Bd. Nicolae Balcescu, no.2
18. Parliament Palace
You can not leave Bucharest without before making a visit to the Palace of Parliament, known also as the People's House. It is undoubtedly the most famous landmark of the communist period in Romania. It is one of the most impressive and controversial building in the world. The second largest building on the planet, after the Pentagon Parliament Palace covers an area of 370,000 square meters and has a height of 84 meters.
Over 1,000 rooms adorned with decorations made from the best and most expensive materials including rare metals and over 700 crystal chandeliers, not to mention hideouts and escape tunnels underground.
Opening times: daily between 10.00 and 16.00. You can not enter unless you have with you your ID card or passport.
Address: Izvor Street. 2-4
19. Cotroceni Palace
Cotroceni Palace dates back to the late 19th century and is the official residence of the president of Romania. Many rooms are open to visitors, but we advise you to call ahead to have a place in the tour. The palace has an illustrious place in Romanian history, especially as the residence of Queen Mary, wife of King Ferdinand I. Do not forget your passport at home.
Address: Avenue Corps, no. 2-4
20. Baneasa Zoo
Bucharest Zoo was founded in 1955 as a service of communal economy of the People's Council of the Capital. At that time, small livestock were scattered in parks Cismigiu, Carol I, Herastrau and Baneasa Forest.
Between 1955-1959 there is a gradual concentration of the animals in the Baneasa Zoological Corner, where on the 1st of May 1959 opened it's first season. Starting in 1962, the institution achieves the title of Bucharest Zoo and in the same year, was included in the International Yearbook of Zoos (International Zoo Yearbook, published by the Zoological Society of London).
The Zoo, with a total area of 5.85 ha, is a settlement that maintains public collections and exhibits of live animals, wild, native and exotic, in order to achieve the two main goals: conservation (with priority endangered species) and training, education and recreation for visitors.
Address: Vad Moldova Street, no. 4
21. Botanical Garden
It covers an area of 17.5 hectares (including 4,000 m² of greenhouses) and has over 10,000 plant species.
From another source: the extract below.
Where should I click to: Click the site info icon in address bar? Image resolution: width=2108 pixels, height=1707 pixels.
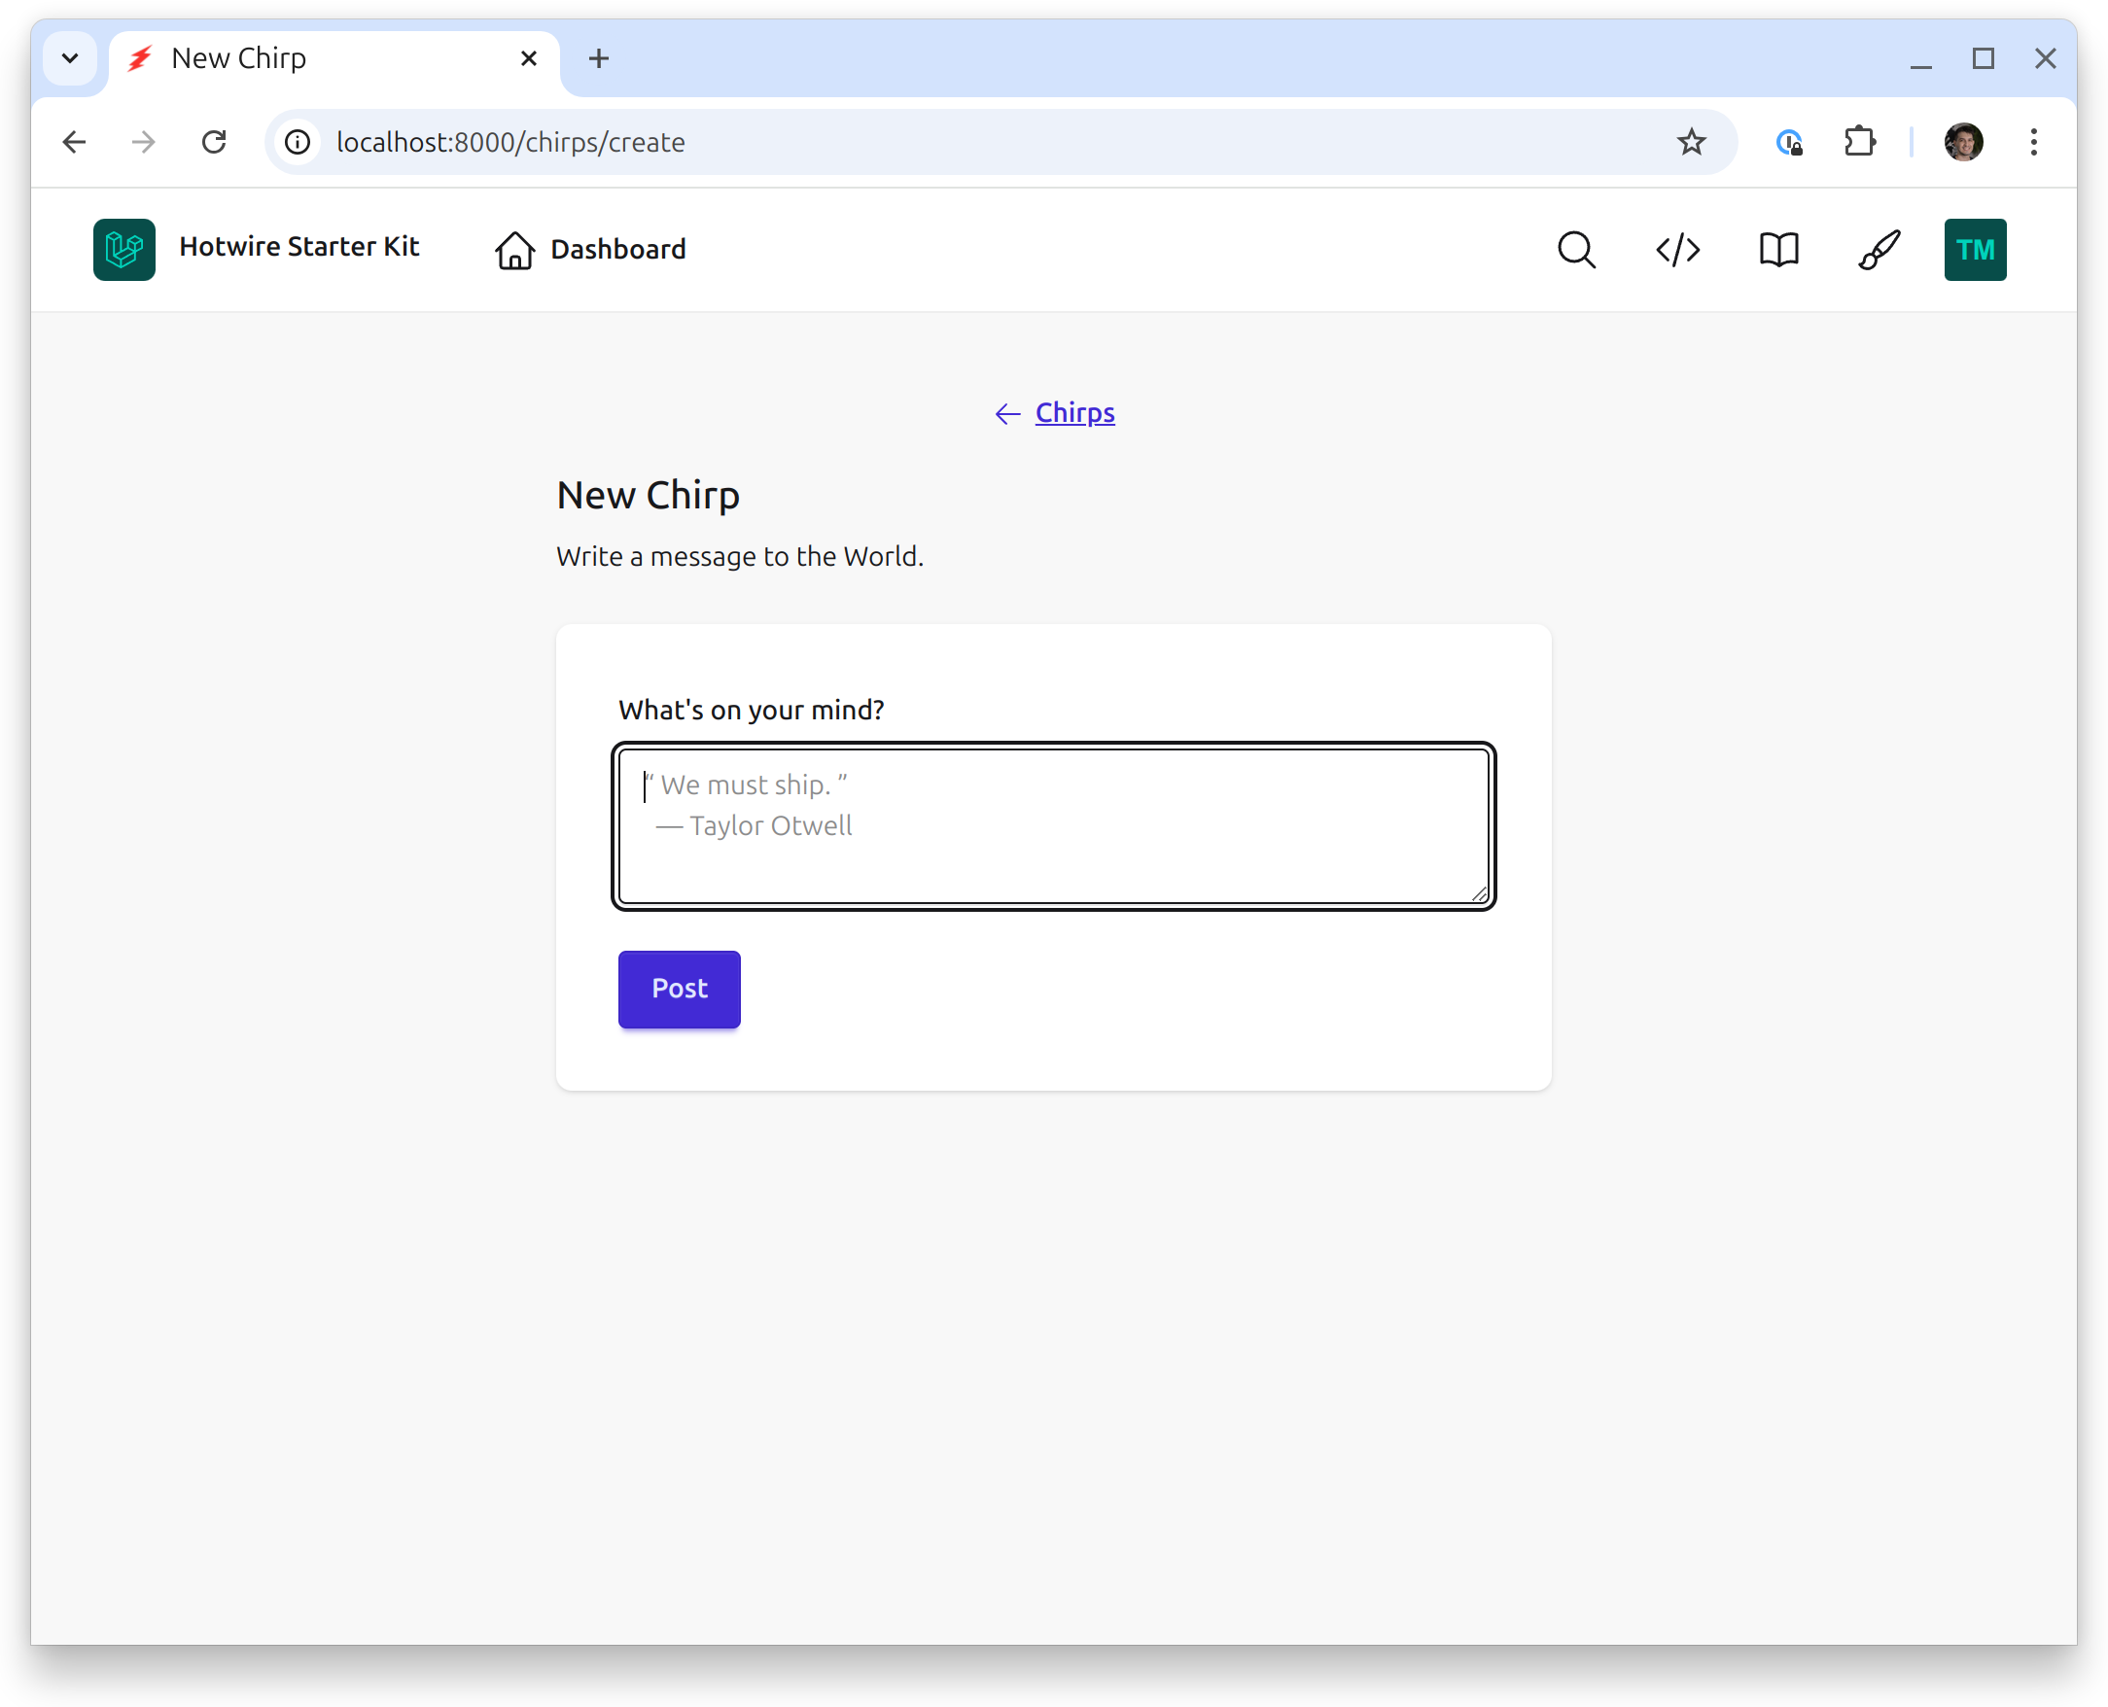click(296, 142)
Bucharest Botanical Garden Herbarium reached about 500,000 drawings, organized in two main sections.
Museum Botanical Garden is located at the entrance of the Garden, a building in Brancoveanu style. In this museum are exposed more than 5,000 species of plants, 1,000 species including exotic ones as well.
Old Botanical Garden greenhouse was built between 1889-1891, Greenhouse model of Liège (Belgium). The pavilion was restored in 2011, being thought of as a piece of rainforest and contains representatives of many families of exotic plants.
Address: Cotroceni Street, no. 32
Enjoy the city and take home a souvenir from our beautiful Bucharest!